Berita menggirangkan tentang prediksi kejayaan Indonesia pada 2050 datang dari beberapa sumber terpercaya. Di antaranya, ahli ekonomi Citigroup Willem Buiter (Chief Economist) dan Ebrahim Rahbari tentang keadaan dan perkembangan ekonomi dunia. Menurut mereka, Indonesia diramalkan menjadi negara nomor tujuh di dunia pada 2030 dan nomor empat di dunia pada 2050 dengan GDP 45.901 dolar AS. Sebagai catatan, prediksi GDP Inggris pada 2050 adalah 13.846 dolar AS, sementara Jepang sejumlah 16.394 dolar. 

Ramalan lain dari Pricewaterhouse Cooper (PwC) menyebut Indonesia akan menjadi negara dengan ekonomi terbesar kedelapan dunia pada 2050. Ini akan mengambil alih posisi Inggris dan Prancis yang nantinya terdepak dari sepuluh besar. Prediksi PwC diinspirasi sejumlah faktor kunci, di antaranya, pertumbuhan populasi usia kerja, peningkatan kualitas sumber daya manusia yang dilihat dari taraf pendidikan, pertumbuhan cadangan modal, dan faktor total dari pertumbuhan produktivitas yang didorong oleh kemajuan teknologi.

Berita segar ini kontras dengan kondisi kekinian yang akrab dengan degradasi moral yang melanda generasi muda Indonesia pada posisi krisis multidimensional. Thomas Lickona, pakar pendidikan karakter dari Amerika, memberi 10 petunjuk untuk menafsirkan apakah suatu negara sedang menuju pada jurang kehancuran.  Tanda-tanda tersebut adalah (1) meningkatnya kekerasan remaja; (2) penggunaan bahasa dan kata-kata yang buruk; (3) meningkatnya perilaku merusak diri (narkotika, miras, seks bebas); (4) semakin kaburnya pedoman moral; (5) menurunnya etos kerja; (6) rendahnya rasa tanggung jawab individu/bagian dari bangsa; (7) rendahnya rasa hormat kepada orang tua/guru; (8) membudaya- nya ketidakjujuran; (9) pengaruh kesetiaan kelompok remaja yang kuat dalam kekekerasan; (10) meningkatnya rasa curiga dan kebencian sesama. Sedihnya, saat ini di Indonesia dengan mudah kita dapat merinci keterpenuhan syarat sepuluh indikator tersebut.

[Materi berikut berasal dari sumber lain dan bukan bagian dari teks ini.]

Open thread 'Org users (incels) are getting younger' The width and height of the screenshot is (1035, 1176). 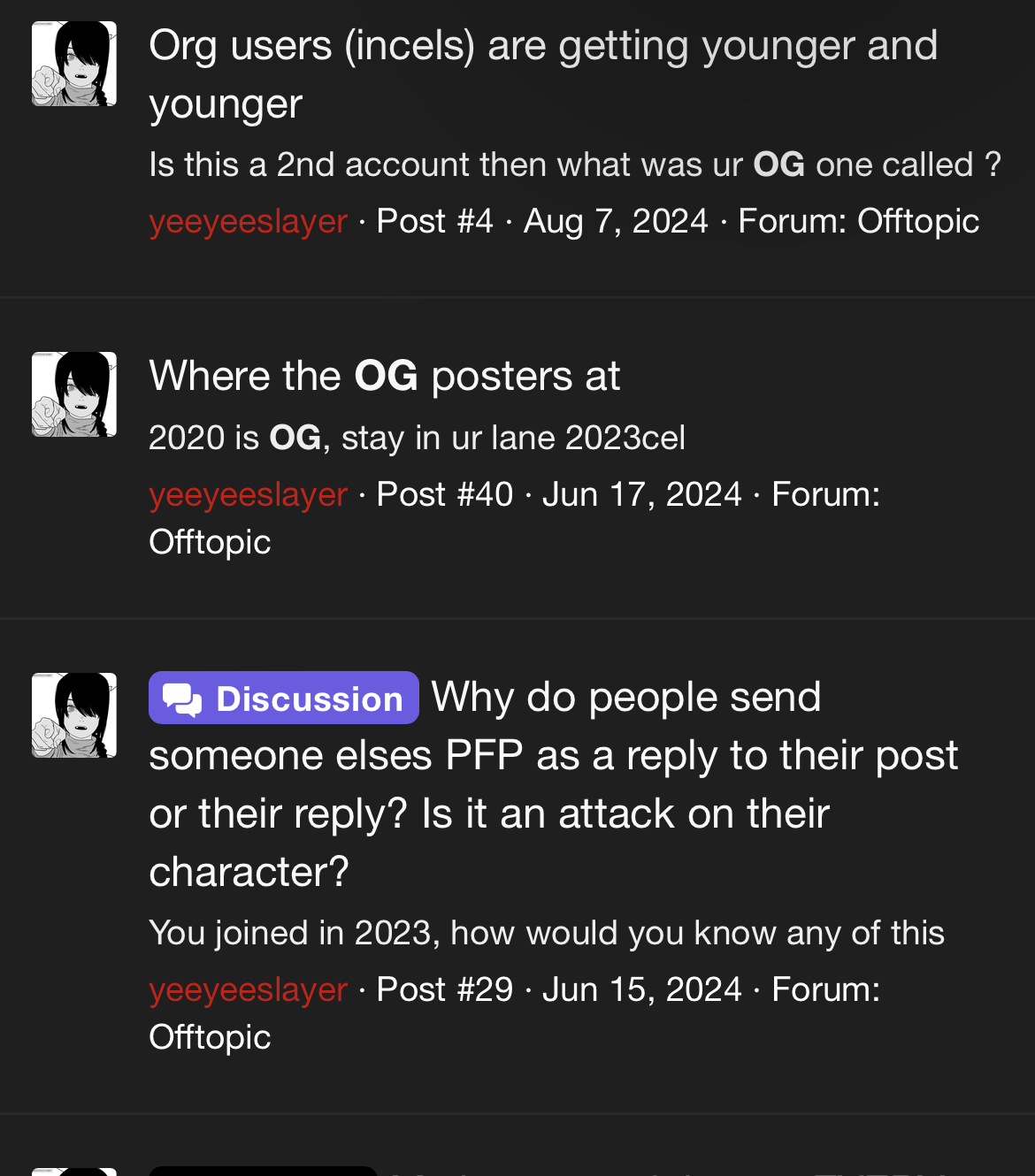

Upaya apa yang dapat kita konstribusikan untuk mengawal kejayaan Indonesia mendatang? Banyak hal. Beragam potensi dapat dioptimalkan. Tapi, melalui tulisan ini saya akan mengupas beberapa upaya dari perspektif komunikasi.
Pertama, kini saatnya kita mengomunikasikan kembali sejarah kejayaan Indonesia di masa lalu. Mengapa ini penting? Karena sejarah adalah akumulasi pengalaman manusia yang melaluinya kita dapat memetik pelajaran mengenai kearifan historis. 

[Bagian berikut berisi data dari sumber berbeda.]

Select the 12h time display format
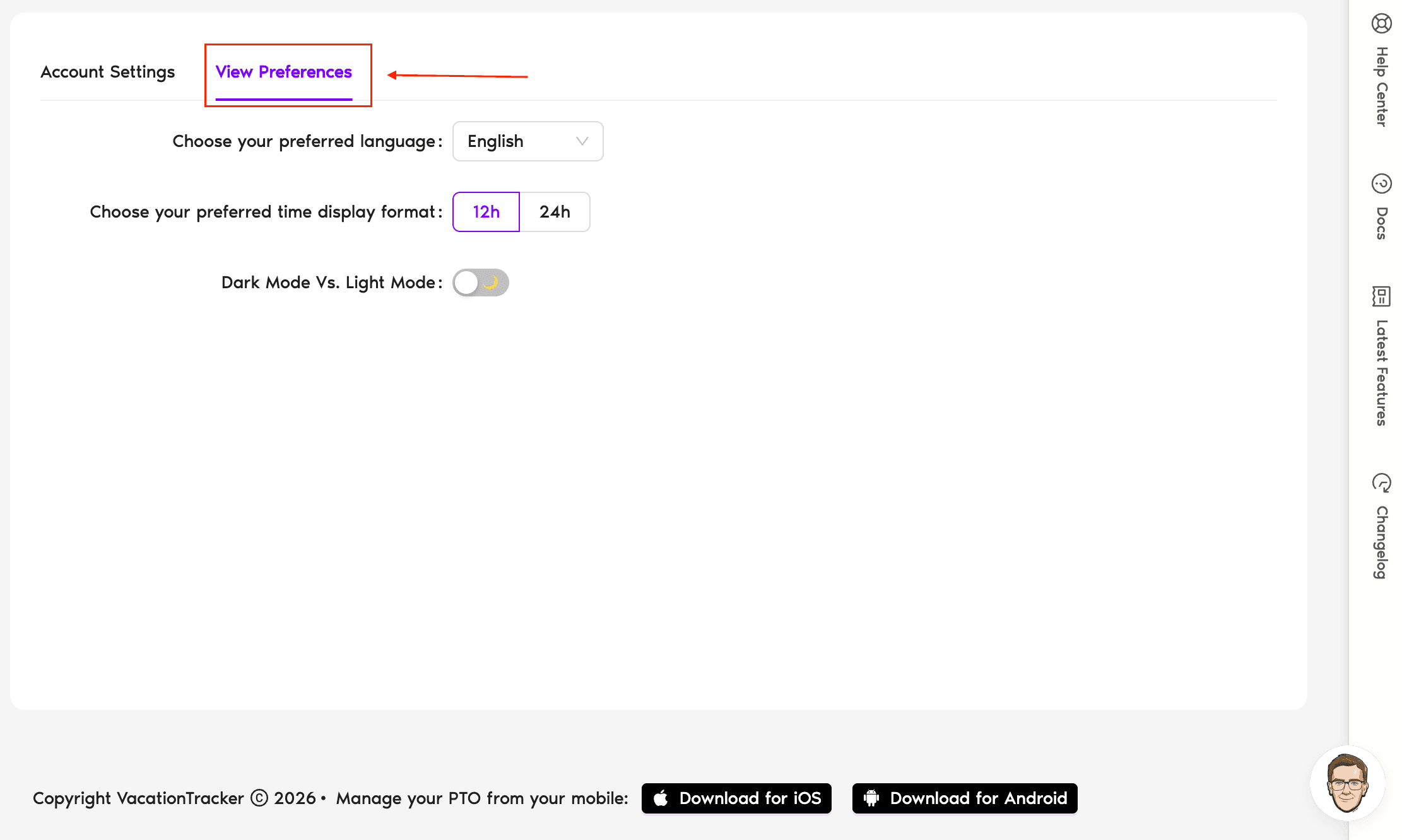The image size is (1402, 840). [x=485, y=212]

Sejauh ini `dari sejarah kita belajar bahwa kita tidak pernah belajar dari sejarah'. Padahal, melalui sejarah kita dapat memperoleh pedoman bagi kehidupan sehari-hari. Bangsa Romawi kuno menyebut dengan adagium historia vitae magistra, artinya sejarah adalah guru kehidupan. Ahmad Mansur Suryanegara dalam buku API Sejarah menyebut, bila sejarawan mulai membisu, hilanglah kebesaran masa depan generasi bangsa. 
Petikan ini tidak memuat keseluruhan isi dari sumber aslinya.